- **TEXT EXCERPT**:

-- BEGIN --

Result: Only “spiky” minutes remain in per_min.buckets.

Pattern 2 – Rate of Change (Derivative)

Detect sudden changes vs. the last bucket.

{
  "aggs": {
    "per_min": {
      "date_histogram": { "field": "ts", "fixed_interval": "1m" },
      "aggs": {
        "count": { "value_count": { "field": "id" } },
        "change": { "derivative": { "buckets_path": "count" } },
        "big_jump": {
          "bucket_selector": {
            "buckets_path": { "chg": "change" },
            "script": "params.chg != null && params.chg > 100"
          }
        }
      }
    }
  }
}

Use when: Big jumps matter more than absolute values.

Pattern 3 – Standard Deviation Bands

Compare to mean ± N×std dev over a moving window.

{
  "aggs": {
    "per_5m": {
      "date_histogram": { "field": "ts", "fixed_interval": "5m" },
      "aggs": {
        "latency_p50": { "percentiles": { "field": "latency_ms", "percents": [50] } },
        "roll": {
          "moving_fn": {
            "buckets_path": "latency_p50[50.0]",
            "window": 12,
            "script": "MovingFunctions.unweightedAvg(values)"
          }
        },
        "diff": {
          "bucket_script": {
            "buckets_path": {
              "p50": "latency_p50[50.0]",
              "avg": "roll"
            },
            "script": "params.p50 - params.avg"
          }
        },
        "outlier": {
          "bucket_selector": {
            "buckets_path": { "d": "diff" },
            "script": "Math.abs(params.d) > 75"   // tune threshold
          }
        }
      }
    }
  }
}

Use when: You monitor a latency percentile (p50/p95) and want to flag big deviations.

Practical Tips

  • Pick the right interval: too small = noisy; too big = slow to react.
  • Window size: 7–20 buckets often works; tune per data’s seasonality.
  • Guardrails: add a min doc count per bucket to avoid false positives from sparse data.
  • Post-filtering: bucket_selector is your friend for alert-style queries.
  • Visualize: plot actual vs. moving average and highlight kept buckets.

Best Practices for Using Aggregations

High cardinality hurts memory

  • Prefer lower-cardinality group-bys; for uniques use cardinality with a sensible precision_threshold.

-- END --

Records of word and element location:

-- BEGIN --

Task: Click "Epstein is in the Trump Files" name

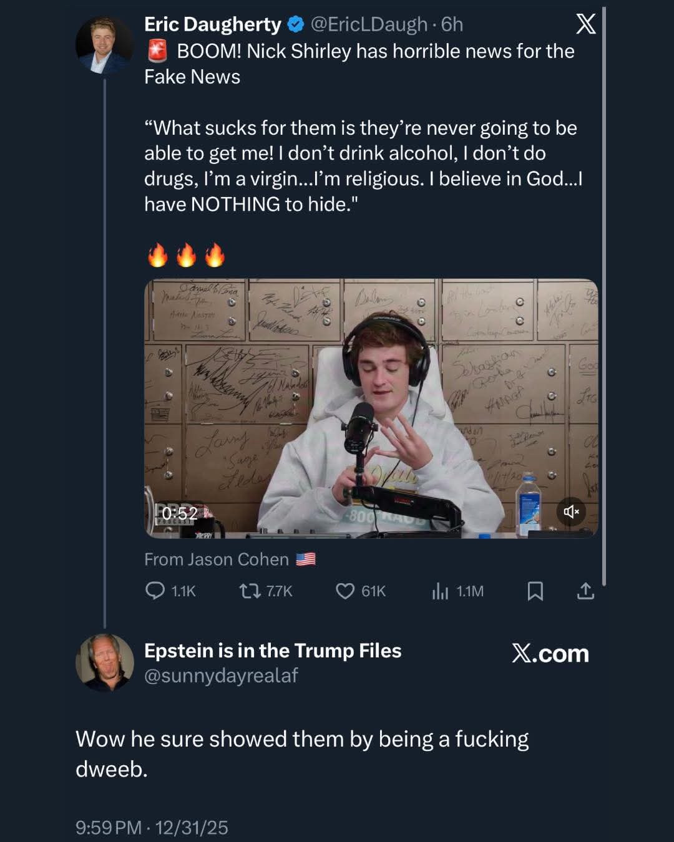Action: [273, 651]
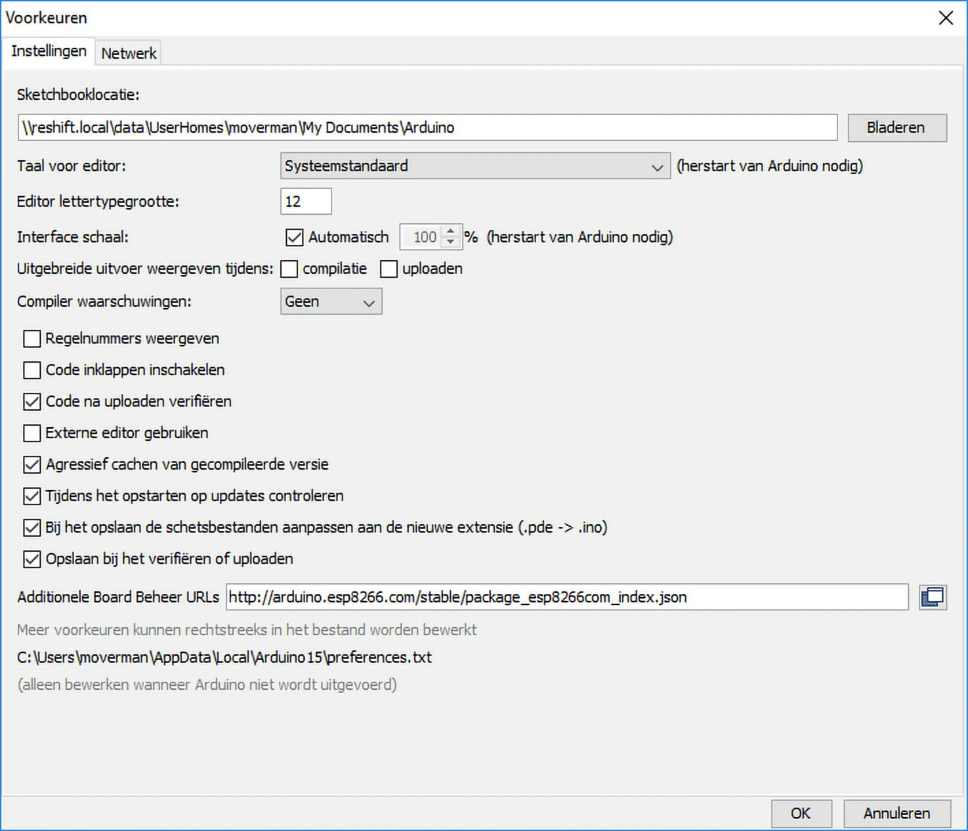This screenshot has width=968, height=831.
Task: Disable Agressief cachen van gecompileerde versie
Action: tap(31, 464)
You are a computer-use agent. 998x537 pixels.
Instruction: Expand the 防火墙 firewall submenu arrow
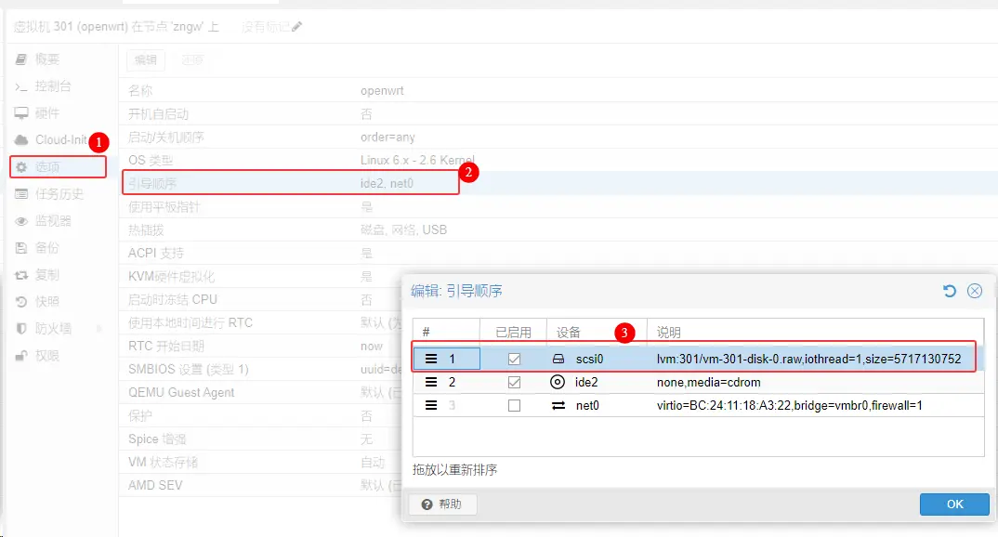click(98, 328)
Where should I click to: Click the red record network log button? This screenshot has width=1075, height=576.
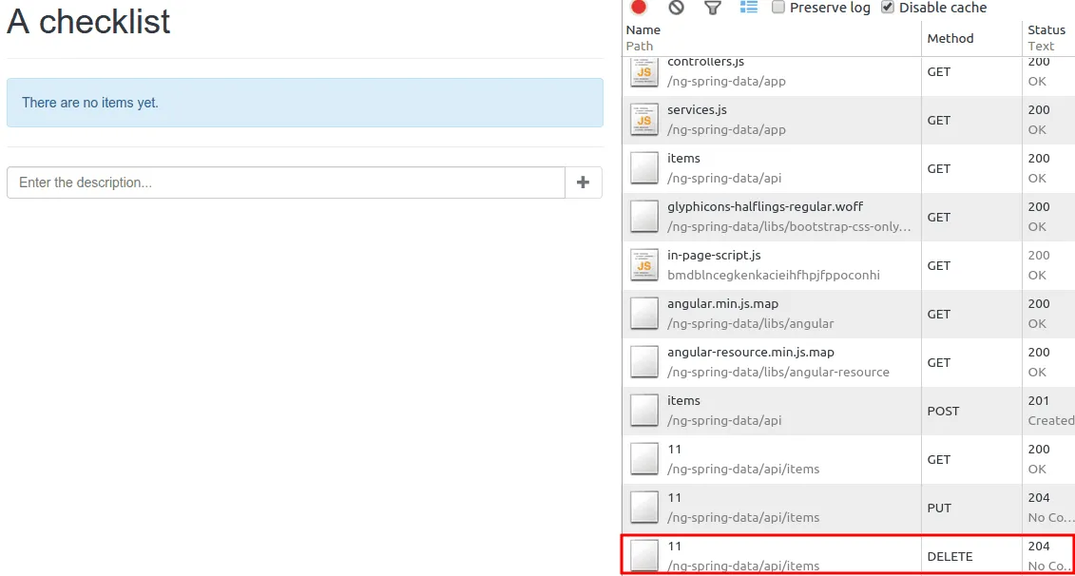click(x=639, y=8)
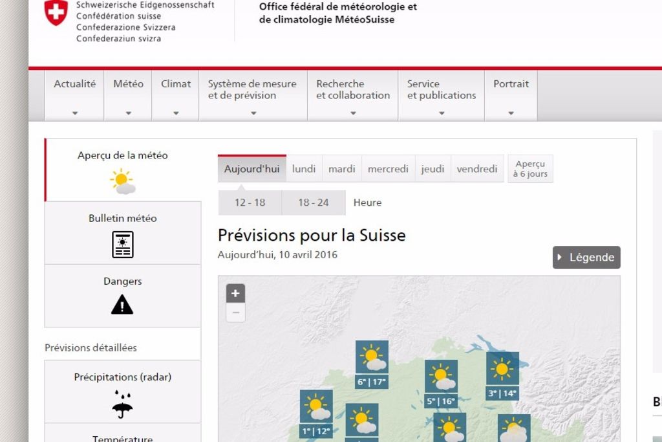Select the 18-24 time range
This screenshot has width=662, height=442.
[x=313, y=202]
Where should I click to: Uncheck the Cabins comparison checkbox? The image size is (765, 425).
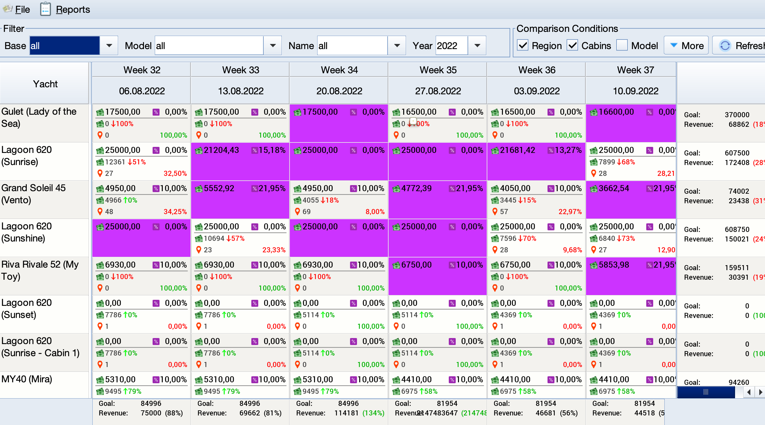coord(572,45)
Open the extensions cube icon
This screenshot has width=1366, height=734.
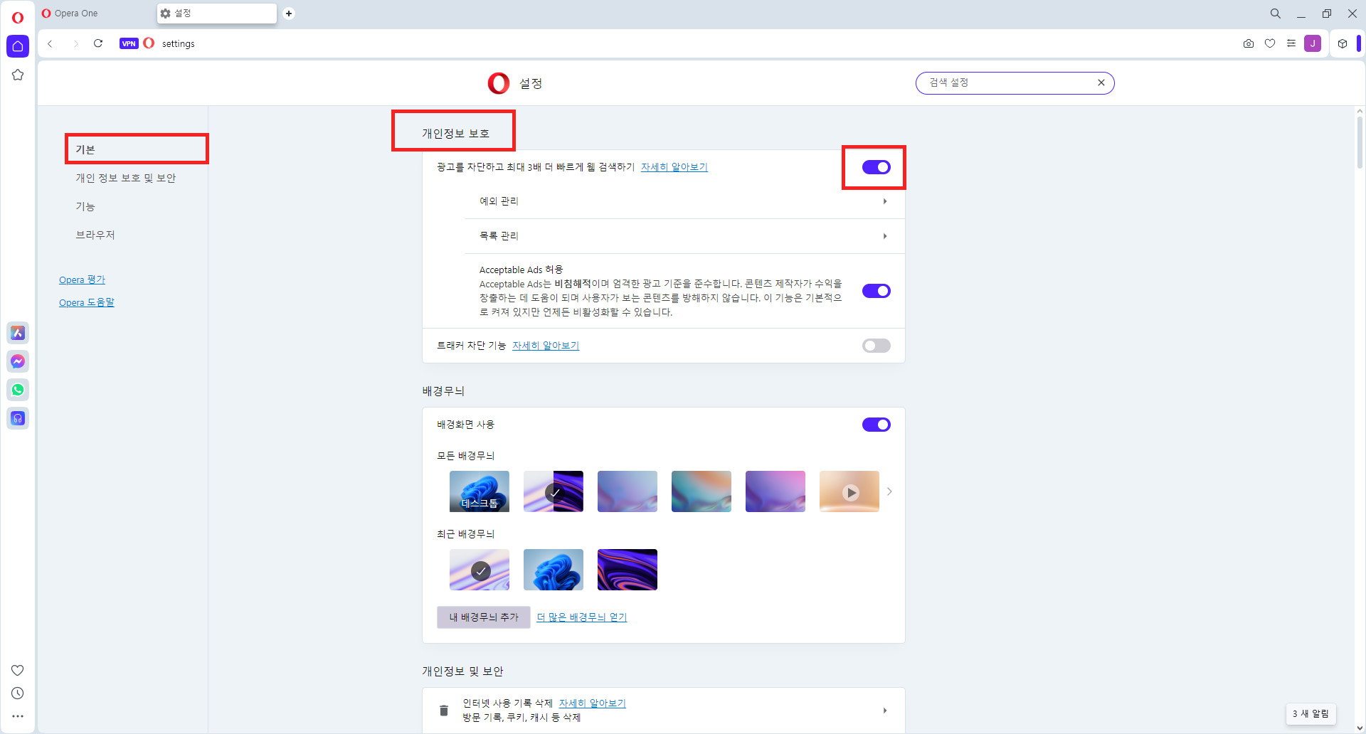(1343, 43)
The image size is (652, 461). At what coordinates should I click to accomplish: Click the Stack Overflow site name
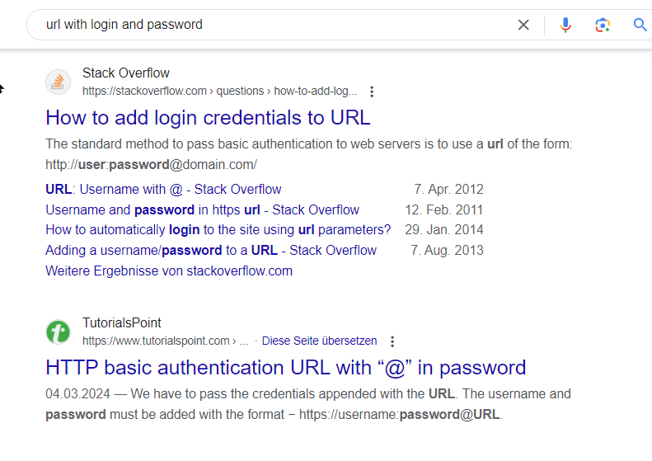[x=125, y=73]
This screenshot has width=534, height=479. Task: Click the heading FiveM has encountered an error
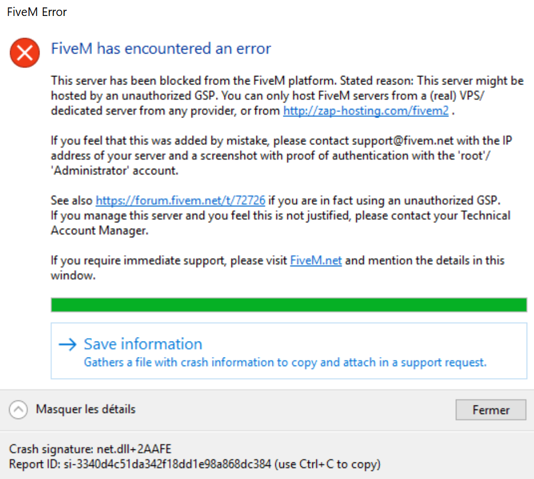(161, 48)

-- END --

- **TASKS**:
1: According to the aggregations text, how many buckets often work as a window size?
2: Reproduce everything from "Practical Tips" down to "per data’s seasonality." in the aggregations text, with "noisy" changed to "erratic".

- **IN RESPONSE**:
1: 7–20 buckets.

2:
Practical Tips

  • Pick the right interval: too small = erratic; too big = slow to react.
  • Window size: 7–20 buckets often works; tune per data’s seasonality.